Highways England programme lead Stewart Evans agreed. He said: ‘Driver behaviour and human error remain the most likely cause of incidents on our road network today and as the steward of the network we are reliant on compliant drivers.'

Mr Evans told delegates: ‘Semi-autonomous vehicles will remove some of that risk but people still need to drive with the appropriate level of responsibility.’

John Caboche, inspector, highways and construction with the Health and Safety Executive told delegates that risk assessments were often window dressing used to justify a decision that had already been made.

He said he had become used to being lied to during his investigations into serious incidents but, ‘one of the things that never lies is the rules of physics’.

Mr Caboche said what he was really interested in was why people lie and he had concluded that it was mainly because people wanted to go home early.

Andrew Sharp, Area 12 programme delivery manager with A-one+ Integrated Highways Services described the company’s training scheme to make lorry drivers more aware of the presence of and issues around impact protection vehicles (IPV).  
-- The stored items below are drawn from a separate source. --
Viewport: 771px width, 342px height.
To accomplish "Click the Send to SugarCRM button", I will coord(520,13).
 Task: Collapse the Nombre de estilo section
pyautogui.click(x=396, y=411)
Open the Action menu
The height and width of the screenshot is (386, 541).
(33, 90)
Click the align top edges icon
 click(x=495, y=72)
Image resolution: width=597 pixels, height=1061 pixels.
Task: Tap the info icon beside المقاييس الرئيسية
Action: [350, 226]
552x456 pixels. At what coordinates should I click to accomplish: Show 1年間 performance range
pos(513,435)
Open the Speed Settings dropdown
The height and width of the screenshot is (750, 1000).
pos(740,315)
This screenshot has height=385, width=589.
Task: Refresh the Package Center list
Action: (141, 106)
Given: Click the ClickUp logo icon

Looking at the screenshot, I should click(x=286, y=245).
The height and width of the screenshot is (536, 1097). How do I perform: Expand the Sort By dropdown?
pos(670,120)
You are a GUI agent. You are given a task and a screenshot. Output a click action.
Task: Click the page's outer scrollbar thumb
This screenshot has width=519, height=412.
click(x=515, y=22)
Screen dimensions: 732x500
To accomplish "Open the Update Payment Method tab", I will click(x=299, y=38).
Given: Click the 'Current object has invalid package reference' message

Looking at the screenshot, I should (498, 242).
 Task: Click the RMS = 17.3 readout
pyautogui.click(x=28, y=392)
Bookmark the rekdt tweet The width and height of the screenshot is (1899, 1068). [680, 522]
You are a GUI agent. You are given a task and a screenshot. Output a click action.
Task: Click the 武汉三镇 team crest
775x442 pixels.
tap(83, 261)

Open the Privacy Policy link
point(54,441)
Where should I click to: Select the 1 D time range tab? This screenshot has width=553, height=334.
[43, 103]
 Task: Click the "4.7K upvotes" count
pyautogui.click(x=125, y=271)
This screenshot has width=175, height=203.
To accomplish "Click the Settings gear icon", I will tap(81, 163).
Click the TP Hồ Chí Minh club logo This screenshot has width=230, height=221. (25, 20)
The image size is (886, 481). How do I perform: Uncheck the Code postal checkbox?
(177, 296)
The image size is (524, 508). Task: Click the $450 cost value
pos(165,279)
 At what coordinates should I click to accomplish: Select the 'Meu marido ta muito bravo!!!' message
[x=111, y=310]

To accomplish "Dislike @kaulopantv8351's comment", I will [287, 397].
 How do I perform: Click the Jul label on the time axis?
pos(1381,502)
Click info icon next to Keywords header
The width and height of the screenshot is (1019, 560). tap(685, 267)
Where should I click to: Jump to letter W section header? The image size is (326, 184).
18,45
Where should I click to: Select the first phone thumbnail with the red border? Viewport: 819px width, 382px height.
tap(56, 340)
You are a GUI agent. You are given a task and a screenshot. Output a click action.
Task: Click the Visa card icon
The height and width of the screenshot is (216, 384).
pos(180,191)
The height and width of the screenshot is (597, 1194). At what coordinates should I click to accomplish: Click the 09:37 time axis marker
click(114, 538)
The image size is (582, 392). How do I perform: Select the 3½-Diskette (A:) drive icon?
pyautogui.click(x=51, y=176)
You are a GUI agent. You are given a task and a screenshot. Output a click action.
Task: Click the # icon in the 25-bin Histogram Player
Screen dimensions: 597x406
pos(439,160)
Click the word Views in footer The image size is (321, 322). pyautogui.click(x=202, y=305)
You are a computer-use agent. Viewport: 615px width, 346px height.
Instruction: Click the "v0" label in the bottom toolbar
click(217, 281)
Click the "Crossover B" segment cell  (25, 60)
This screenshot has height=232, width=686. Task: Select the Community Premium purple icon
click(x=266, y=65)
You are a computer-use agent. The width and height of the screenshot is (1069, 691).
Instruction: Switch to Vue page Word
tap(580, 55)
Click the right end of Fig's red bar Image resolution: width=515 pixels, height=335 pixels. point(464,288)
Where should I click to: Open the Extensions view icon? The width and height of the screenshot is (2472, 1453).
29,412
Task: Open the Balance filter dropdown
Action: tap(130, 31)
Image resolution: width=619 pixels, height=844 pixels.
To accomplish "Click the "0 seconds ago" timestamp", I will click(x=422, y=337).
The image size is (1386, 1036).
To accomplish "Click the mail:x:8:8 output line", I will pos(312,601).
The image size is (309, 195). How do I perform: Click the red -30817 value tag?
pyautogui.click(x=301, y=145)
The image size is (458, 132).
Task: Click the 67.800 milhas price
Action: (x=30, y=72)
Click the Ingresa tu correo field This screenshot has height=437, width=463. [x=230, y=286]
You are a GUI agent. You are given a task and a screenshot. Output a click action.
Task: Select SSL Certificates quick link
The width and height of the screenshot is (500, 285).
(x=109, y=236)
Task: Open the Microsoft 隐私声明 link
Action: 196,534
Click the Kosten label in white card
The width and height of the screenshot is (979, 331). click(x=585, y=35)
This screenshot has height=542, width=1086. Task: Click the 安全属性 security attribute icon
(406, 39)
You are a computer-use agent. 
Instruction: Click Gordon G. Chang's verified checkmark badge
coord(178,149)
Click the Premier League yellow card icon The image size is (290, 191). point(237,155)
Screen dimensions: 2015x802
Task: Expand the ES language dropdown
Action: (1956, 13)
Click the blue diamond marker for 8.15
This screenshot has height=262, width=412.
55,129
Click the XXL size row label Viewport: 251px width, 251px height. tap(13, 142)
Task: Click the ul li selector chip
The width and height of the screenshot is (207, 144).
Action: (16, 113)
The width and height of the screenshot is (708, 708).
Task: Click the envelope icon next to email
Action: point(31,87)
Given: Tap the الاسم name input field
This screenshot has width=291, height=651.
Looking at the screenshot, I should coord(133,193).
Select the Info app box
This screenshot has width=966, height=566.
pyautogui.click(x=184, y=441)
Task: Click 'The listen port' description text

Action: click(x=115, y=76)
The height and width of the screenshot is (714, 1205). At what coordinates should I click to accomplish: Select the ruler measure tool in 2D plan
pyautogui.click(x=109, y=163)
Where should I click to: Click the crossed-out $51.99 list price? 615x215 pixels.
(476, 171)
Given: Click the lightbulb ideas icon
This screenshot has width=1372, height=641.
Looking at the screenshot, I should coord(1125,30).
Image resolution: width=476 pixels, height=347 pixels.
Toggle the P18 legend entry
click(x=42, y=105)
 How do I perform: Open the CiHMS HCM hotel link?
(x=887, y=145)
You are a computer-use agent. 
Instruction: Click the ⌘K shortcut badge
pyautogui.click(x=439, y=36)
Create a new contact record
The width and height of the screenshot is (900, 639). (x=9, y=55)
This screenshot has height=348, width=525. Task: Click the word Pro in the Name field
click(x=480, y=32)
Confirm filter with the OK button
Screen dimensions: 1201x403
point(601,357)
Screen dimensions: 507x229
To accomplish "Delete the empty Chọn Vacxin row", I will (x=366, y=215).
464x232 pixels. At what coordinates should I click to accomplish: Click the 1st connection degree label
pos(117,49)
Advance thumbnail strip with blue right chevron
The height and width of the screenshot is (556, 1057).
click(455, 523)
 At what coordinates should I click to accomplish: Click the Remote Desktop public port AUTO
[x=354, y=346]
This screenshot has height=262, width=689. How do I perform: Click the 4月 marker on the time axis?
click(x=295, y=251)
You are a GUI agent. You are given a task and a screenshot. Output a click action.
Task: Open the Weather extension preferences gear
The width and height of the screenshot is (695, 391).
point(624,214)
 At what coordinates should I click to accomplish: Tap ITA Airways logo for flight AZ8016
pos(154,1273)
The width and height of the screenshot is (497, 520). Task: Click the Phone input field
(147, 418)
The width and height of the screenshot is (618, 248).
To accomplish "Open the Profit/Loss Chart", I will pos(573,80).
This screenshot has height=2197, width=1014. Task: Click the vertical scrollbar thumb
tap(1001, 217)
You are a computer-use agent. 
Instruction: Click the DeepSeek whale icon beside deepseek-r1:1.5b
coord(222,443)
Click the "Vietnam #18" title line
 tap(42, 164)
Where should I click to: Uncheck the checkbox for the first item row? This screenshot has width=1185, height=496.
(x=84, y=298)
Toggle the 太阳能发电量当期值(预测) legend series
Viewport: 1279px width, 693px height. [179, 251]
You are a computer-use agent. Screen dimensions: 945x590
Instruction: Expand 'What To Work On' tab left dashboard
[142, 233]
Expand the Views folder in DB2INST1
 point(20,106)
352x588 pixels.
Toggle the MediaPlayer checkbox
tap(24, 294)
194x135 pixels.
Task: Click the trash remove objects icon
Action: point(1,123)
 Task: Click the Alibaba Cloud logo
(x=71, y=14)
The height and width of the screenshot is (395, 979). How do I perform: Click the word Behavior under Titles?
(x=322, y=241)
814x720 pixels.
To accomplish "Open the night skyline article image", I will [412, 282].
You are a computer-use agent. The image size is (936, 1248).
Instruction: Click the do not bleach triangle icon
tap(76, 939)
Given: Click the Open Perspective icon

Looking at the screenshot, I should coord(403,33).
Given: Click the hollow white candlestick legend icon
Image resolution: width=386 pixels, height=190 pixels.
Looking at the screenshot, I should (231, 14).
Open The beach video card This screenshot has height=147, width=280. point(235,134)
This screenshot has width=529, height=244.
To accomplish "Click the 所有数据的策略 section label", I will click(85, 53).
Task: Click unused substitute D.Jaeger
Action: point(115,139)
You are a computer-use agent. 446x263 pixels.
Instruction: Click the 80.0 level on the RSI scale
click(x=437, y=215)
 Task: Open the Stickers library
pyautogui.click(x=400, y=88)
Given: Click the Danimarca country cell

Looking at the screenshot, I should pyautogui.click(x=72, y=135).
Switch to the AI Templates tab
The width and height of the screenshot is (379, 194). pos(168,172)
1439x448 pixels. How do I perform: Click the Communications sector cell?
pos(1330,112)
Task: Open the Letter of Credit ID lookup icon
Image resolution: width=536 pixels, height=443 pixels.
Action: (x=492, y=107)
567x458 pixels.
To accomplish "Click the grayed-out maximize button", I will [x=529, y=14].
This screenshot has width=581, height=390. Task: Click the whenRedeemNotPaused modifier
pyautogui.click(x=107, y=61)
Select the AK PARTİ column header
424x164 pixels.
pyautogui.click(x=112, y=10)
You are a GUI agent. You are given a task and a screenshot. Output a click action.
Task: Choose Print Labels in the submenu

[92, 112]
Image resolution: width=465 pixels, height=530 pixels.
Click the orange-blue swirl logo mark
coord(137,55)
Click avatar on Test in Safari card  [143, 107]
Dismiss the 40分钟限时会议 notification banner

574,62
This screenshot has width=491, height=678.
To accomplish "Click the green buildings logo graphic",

Paul Aldridge, managing director of WJ South, gave a case study of best practice in workforce engagement. He told delegates: ‘Above all, the single most important factor is our culture and working practices.’

Psychologist and behavioural change catalyst Dr Damian Hughes told delegates of the need to engage the human brain, rather than the more primitive side of cognition, which he dubbed the 'monkey brain', to make common sense, common practice.

In training first developed for Kier, delegates were asked to perform the challenging role of jurors in a mock trial.

Not wishing to allow for much ambiguity,  the lorry driver in the mock case had failed to carry out appropriate vehicle safety checks resulting in him crushing to death his banksman – also his brother-in-law – while talking on the phone to his wife.

Unsurprisingly there was a near unanimous guilty verdict, indicating that the message had got through.

Judge John Lawrence – a real life magistrate – passed a four-year sentence before bringing delegates back to the real world with a summary of relevant changes to sentencing guidelines for health and safety offences.